We are happy to announce the release of the first forced alignment model for Luxembourgish, now openly available on GitHub:
👉 https://github.com/PeterGilles/Luxembourgish_in_Montreal_Forced_Aligner
Forced alignment is a key technology in speech and corpus linguistics, allowing researchers to automatically align audio recordings with their transcriptions at the level of utterances, words and phones.
About the model
The Luxembourgish forced aligner was trained on 50 hours of transcribed speech, resulting in a model that can align speech data with a high degree of accuracy. The aligner produces Praat TextGrid files, making it immediately usable for phonetic and linguistic analysis workflows.
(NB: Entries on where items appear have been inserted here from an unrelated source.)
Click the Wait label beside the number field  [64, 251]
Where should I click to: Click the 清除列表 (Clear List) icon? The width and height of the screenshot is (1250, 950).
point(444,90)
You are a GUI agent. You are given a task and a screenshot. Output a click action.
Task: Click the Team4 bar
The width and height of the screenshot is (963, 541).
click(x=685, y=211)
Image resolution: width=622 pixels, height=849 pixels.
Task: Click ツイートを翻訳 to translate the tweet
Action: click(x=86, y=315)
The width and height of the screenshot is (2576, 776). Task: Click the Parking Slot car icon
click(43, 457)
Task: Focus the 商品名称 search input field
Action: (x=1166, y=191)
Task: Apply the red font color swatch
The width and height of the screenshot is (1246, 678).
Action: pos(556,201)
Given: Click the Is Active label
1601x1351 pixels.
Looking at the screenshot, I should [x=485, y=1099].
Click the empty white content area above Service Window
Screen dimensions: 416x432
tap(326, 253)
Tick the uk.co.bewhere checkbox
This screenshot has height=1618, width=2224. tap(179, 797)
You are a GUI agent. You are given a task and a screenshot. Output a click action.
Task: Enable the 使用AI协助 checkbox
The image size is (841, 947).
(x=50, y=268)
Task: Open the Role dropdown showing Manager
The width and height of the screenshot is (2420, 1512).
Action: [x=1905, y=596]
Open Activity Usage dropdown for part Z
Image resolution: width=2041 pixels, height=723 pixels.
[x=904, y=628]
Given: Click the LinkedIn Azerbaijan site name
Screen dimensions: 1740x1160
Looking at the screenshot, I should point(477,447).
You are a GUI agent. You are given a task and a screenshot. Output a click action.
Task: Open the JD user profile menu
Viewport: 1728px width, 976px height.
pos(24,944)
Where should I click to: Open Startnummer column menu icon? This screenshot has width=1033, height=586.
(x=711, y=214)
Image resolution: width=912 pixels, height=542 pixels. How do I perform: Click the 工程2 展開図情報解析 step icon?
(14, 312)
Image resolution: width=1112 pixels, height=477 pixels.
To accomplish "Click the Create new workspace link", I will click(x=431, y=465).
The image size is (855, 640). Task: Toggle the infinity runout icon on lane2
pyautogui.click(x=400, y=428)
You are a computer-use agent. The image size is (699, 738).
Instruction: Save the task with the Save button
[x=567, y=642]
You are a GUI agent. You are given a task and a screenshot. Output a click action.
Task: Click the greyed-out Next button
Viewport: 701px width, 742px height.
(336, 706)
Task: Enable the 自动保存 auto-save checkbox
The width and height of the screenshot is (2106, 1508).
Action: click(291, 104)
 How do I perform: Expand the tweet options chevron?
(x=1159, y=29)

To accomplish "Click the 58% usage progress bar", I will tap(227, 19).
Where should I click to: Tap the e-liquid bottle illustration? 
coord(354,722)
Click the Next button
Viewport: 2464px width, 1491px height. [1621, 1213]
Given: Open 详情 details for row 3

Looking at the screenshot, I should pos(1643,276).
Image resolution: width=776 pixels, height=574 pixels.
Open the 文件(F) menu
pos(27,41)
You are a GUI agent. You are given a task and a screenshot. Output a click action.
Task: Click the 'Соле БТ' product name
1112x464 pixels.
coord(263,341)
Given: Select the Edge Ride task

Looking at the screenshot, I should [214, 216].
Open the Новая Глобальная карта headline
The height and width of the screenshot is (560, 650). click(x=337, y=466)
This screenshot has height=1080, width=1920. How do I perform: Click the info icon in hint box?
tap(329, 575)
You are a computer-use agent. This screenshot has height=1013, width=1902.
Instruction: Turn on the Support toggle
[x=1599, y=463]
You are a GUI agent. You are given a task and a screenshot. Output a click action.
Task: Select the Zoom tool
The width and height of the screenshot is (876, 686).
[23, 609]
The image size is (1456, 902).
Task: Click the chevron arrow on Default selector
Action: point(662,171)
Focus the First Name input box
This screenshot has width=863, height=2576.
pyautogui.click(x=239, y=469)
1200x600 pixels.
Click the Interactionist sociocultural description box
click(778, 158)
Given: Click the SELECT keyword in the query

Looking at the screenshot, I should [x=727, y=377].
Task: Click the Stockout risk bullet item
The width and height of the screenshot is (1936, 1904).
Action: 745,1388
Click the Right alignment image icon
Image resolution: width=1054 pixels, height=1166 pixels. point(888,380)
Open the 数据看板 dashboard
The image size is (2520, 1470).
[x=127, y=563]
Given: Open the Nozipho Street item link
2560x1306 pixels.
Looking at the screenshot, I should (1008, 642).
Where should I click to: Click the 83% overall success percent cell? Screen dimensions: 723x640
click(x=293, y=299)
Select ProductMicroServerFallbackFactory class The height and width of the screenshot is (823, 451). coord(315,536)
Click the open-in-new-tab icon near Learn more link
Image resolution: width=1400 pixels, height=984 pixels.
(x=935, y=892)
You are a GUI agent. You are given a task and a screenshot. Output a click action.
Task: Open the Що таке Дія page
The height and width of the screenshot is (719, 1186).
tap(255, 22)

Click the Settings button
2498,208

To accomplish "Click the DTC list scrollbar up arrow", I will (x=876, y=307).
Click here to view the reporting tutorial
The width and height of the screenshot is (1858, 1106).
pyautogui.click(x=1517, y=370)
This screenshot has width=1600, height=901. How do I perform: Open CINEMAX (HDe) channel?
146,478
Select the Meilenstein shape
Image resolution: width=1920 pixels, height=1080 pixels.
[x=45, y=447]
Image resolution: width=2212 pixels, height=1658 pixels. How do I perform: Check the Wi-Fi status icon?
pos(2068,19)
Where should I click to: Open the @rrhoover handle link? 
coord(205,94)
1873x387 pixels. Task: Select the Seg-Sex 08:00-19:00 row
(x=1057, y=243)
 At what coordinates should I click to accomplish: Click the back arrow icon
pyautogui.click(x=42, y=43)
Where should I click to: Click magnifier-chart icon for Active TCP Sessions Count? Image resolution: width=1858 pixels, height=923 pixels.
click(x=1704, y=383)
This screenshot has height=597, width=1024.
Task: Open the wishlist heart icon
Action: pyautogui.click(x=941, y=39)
This aligner will significantly facilitate linguistic research on Luxembourgish, as it enables researchers to process and align large amounts of audio data efficiently and reliably—a task that would otherwise require extensive manual annotation.
Integration with LuxASR
The aligner is designed to work seamlessly with existing tools: its input can be generated directly from the text output of our automatic speech recognition system, LuxASR. This makes it possible to move from raw audio to aligned linguistic data in a streamlined pipeline.
By making this tool publicly available, we hope to support ongoing and future research on Luxembourgish and encourage further development of language technologies for under-resourced languages.